This bin banquet was staged to highlight the scandalous amount of food waste in the UK. Each year, we throw away 20million tonnes of food.
Every day, that equates to nearly three million tomatoes, five million potatoes, 4.5million apples, seven million slices of bread and one million sausages.
What we demonstrated was that so much of what we discard is, in fact, perfectly safe to eat.
No one got ill; no one said anything about the food tasting anything but 100 per cent fresh.
But a lot of people got angry when we reeled off the figures about how much we waste, and the fact that each family in Britain throws away more than £400 worth of perfectly edible food a year.
Link
From the Upcoming ueue, submitted by Rossy21.
I find the "100% fresh" bit a little doubtful.
There's nothing like stats for muddying the waters.

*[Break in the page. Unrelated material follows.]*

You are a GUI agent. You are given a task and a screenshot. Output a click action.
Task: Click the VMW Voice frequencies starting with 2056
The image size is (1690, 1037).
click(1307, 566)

We had volunteer tomatoes and onions in the flower bed this year - and even a stray parsnip, presumably from a parsnip top that hadn't finished rotting down.

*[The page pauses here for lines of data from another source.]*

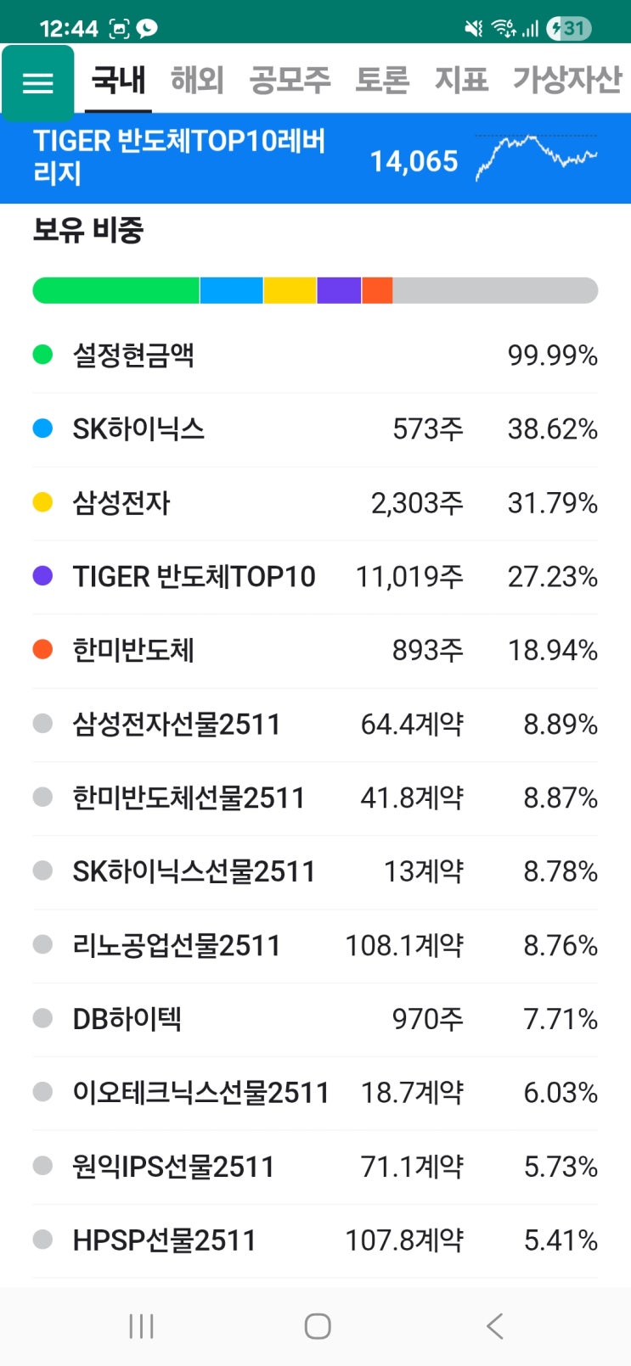Tap the purple dot beside TIGER 반도체TOP10
Viewport: 631px width, 1366px height.
(41, 576)
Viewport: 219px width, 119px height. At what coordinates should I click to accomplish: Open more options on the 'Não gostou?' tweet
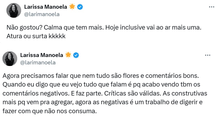coord(211,7)
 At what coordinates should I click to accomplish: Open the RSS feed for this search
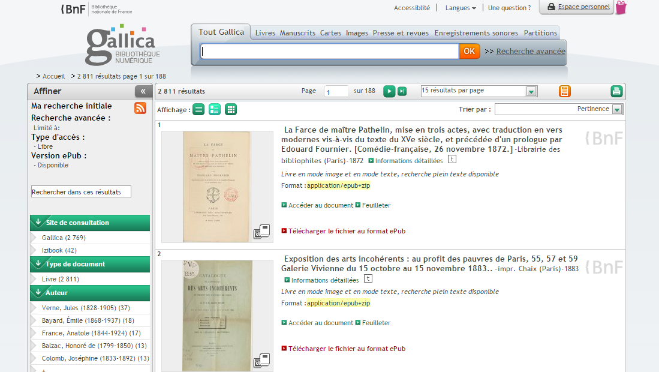coord(140,109)
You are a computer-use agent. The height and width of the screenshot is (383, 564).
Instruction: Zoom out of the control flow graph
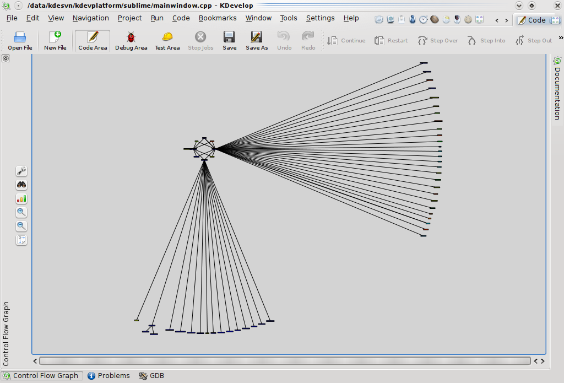[x=21, y=226]
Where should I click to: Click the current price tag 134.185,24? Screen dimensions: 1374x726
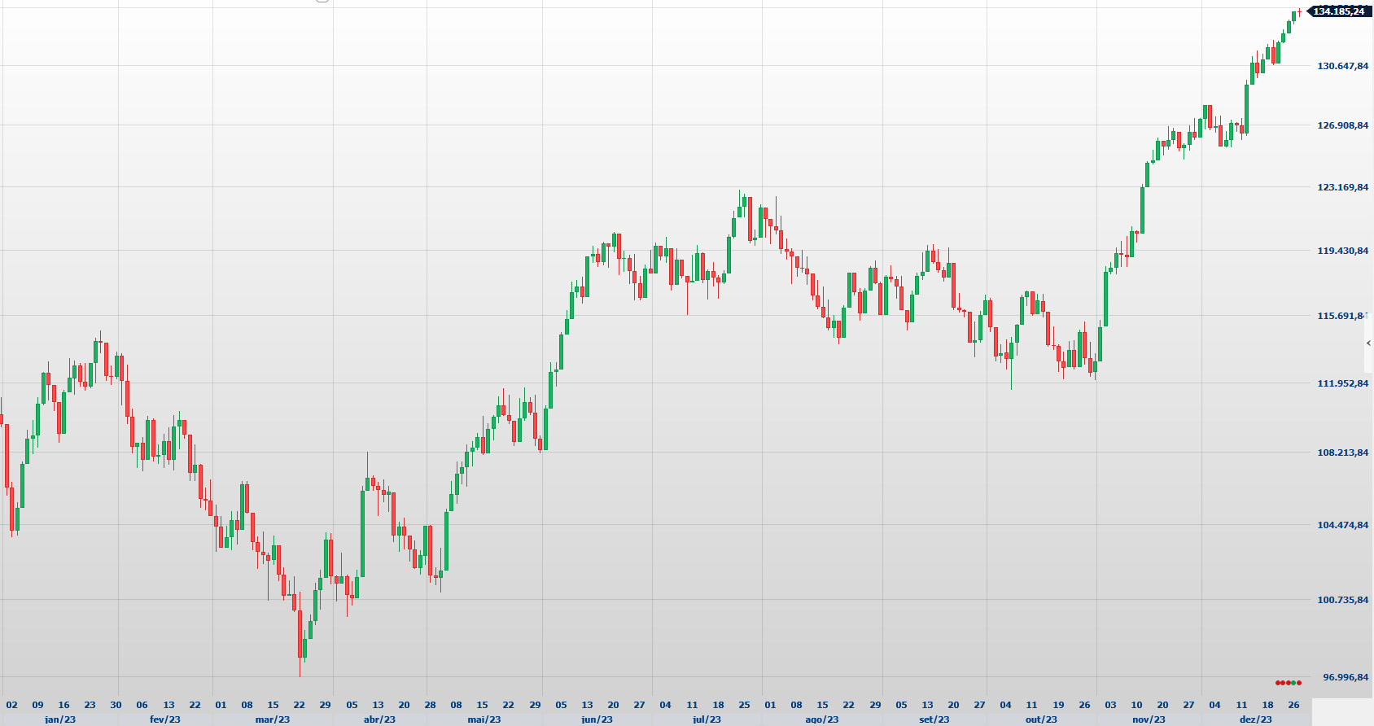[x=1338, y=11]
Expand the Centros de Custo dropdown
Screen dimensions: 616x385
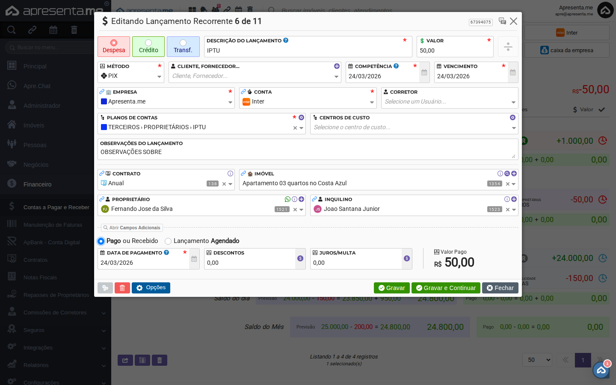513,128
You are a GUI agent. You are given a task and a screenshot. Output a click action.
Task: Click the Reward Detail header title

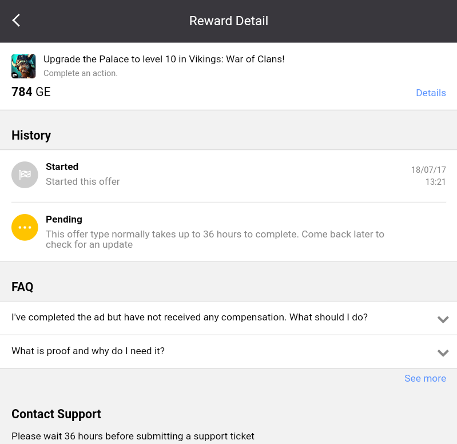229,21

It's all bollocks. Used to route through the bins at the back of the supermarkets where I used to live. Mainly to get rotten vegetables to throw at the ne'er do wells who hung around the other side:) Don't ever recall seeing ANYTHING fresh in that.
I'd like to join you some day in throwing the rotted goods at the ne'er-do-wells. We should also go through the butcher's rubbish bin, and select choice cuts to throw.
The garbage can is right outside the dining room window, so it easier to just toss stuff out the window than to tend a compost heap. Also, I can talk to the neighbors that way as I am scraping organic filth into the bins.